Go to the main branch, and not smaller side branches in your town, otherwise you may have problems doing internet banking.  I had to make a new account at the main branch in my town, just to do online banking.  From Iksan, South Korea.


  • dmaclellan
  • Adventurer

    • 33

    • July 15, 2013, 05:21:07 pm
    • Suwon, South Korea
Re: Banking in Korea
« Reply #2 on: January 06, 2014, 08:14:59 am »
I second what Otik said.  I had to do the exact same thing.


Re: Banking in Korea
« Reply #3 on: December 13, 2014, 12:00:54 pm »
anyone have any feedback about which bank is preferable? best rates? most foreigner-friendly? etc


  • JNM
  • The Legend

    • 3821

    • January 19, 2015, 10:16:48 am
    • Seoul, South Korea
Re: Banking in Korea
« Reply #4 on: June 22, 2015, 08:11:10 am »
These days rates are all the same (or at least within a narrow band)... and very low.  I would recommned against holding large amounts of money in Korean banks because I have heard it is hard to access from outside the country.

I have had good service (in English) from KEB's Gangnam Station and Banpo branches.

YMMV


Re: Banking in Korea
« Reply #5 on: April 26, 2016, 06:49:33 pm »
These days rates are all the same (or at least within a narrow band)... and very low.  I would recommned against holding large amounts of money in Korean banks because I have heard it is hard to access from outside the country.

I have had good service (in English) from KEB's Gangnam Station and Banpo branches.

YMMV

I've recently found out your money is only insured up to 50 million won.

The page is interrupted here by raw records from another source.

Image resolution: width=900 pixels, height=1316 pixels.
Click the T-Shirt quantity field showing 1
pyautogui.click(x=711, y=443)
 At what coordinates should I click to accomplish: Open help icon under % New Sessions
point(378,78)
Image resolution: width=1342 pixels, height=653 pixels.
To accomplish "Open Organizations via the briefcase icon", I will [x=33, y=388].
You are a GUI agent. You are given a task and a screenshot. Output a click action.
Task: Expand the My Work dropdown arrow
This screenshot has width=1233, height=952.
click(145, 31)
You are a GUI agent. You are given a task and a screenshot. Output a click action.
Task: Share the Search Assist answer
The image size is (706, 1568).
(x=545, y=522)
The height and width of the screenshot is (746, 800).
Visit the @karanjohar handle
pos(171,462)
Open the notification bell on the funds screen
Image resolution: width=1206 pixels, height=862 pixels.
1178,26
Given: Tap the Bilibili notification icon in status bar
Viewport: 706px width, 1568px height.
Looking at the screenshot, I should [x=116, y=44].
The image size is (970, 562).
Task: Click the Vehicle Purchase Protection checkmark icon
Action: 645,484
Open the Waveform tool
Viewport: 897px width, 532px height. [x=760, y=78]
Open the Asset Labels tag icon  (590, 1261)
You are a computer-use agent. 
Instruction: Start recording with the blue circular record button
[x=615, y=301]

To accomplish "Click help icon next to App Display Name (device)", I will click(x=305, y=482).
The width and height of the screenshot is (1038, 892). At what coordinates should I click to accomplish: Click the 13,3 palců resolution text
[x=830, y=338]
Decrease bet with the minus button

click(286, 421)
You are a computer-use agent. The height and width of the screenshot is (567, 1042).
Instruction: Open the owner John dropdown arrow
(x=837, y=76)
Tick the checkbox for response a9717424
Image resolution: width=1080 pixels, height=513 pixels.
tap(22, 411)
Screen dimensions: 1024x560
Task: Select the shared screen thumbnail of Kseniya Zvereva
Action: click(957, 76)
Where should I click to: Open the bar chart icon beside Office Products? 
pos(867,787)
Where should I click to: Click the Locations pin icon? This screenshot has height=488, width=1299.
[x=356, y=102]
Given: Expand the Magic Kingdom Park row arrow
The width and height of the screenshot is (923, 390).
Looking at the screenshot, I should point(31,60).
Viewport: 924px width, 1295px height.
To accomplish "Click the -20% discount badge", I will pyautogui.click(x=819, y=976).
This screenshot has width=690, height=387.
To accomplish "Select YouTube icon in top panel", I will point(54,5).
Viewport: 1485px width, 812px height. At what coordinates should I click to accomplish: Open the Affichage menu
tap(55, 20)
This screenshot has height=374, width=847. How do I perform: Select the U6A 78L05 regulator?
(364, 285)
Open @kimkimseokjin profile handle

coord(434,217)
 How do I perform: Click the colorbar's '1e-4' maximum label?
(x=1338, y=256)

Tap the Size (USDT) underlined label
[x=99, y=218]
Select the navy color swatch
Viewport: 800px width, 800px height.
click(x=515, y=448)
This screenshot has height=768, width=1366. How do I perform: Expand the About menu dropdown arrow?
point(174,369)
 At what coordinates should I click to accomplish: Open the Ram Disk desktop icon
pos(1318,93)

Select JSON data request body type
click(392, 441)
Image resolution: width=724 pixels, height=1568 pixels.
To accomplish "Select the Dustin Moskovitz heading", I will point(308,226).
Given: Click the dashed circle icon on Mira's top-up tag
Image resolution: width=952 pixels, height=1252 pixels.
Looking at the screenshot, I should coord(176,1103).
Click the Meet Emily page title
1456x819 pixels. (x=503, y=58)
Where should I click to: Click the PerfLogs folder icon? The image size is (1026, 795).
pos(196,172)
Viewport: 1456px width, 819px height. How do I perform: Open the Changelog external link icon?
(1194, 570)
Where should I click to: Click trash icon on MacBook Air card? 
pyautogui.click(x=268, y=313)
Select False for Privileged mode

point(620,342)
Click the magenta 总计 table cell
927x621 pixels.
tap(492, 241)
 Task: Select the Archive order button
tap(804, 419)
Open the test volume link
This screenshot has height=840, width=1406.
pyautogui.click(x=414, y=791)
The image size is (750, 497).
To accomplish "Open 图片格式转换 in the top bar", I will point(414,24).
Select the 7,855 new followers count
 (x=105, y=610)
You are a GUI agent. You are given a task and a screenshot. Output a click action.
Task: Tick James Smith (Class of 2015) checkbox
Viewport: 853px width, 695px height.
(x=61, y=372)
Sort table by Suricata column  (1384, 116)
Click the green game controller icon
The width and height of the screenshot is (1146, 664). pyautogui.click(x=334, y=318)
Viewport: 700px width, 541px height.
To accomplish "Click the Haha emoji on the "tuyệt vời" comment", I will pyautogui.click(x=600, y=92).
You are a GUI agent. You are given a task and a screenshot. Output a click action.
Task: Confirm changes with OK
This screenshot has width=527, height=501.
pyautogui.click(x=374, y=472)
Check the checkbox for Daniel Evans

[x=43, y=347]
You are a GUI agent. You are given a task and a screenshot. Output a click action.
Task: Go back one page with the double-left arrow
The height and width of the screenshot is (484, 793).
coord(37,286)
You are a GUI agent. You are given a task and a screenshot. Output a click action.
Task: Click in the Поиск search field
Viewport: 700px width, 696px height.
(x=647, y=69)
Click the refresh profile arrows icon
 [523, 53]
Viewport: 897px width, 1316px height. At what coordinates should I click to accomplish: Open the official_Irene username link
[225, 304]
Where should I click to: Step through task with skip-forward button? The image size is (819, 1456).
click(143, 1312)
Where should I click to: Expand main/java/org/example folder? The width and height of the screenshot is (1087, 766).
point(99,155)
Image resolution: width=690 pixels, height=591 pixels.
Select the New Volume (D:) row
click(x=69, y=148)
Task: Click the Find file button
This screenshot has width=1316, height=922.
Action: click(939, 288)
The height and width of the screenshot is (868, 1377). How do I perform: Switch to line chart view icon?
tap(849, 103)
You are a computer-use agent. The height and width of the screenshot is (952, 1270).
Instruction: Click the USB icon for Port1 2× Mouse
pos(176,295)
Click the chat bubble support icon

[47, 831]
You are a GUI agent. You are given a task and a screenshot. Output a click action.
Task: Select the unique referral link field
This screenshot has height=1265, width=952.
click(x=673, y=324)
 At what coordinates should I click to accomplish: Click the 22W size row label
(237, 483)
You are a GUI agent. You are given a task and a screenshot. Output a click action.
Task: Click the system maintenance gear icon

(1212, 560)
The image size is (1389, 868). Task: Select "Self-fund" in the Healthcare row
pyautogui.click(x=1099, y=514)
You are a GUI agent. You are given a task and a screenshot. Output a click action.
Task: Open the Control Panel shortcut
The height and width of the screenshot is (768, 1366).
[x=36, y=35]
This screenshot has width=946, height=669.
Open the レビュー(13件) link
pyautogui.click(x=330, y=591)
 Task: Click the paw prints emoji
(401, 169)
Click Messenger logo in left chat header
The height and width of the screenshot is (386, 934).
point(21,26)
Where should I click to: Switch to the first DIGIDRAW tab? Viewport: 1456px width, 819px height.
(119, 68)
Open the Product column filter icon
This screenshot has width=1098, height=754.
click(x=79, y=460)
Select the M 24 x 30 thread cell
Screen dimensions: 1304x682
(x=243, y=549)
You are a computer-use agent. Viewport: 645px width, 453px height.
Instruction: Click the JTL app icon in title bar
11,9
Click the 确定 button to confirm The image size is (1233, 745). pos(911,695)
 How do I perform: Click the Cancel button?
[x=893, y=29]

So, its really not the best idea to keep your money in Korea.


Re: Banking in Korea
« Reply #6 on: April 26, 2016, 07:16:26 pm »
Citi is the way to go.


Taken out money from my Korean Citi bank card in China, Hong Kong, Thailand, and Japan (at Citi ATMs) with no charge (just exchange rate).

Sent money home via the online banking system

Sent money to a buddy's US Citi account and vice versa with no problem.

Bought things online from Amazon, Ebay Etc


In terms of accessibility, Citi is good. Don't lose your certificate though.


Re: Banking in Korea
« Reply #7 on: September 11, 2016, 10:52:02 pm »
By the way, what do you guys do with a jar full of Korean coins when you accumulate a lot of them?

Do banks ever have coin counting machines?  If not, how do deposit or exchange them for cash?


  • gnomon
  • Veteran

    • 161

    • February 05, 2014, 01:24:34 pm
    • Gunpo
Re: Banking in Korea
« Reply #8 on: September 12, 2016, 07:40:53 am »
By the way, what do you guys do with a jar full of Korean coins when you accumulate a lot of them?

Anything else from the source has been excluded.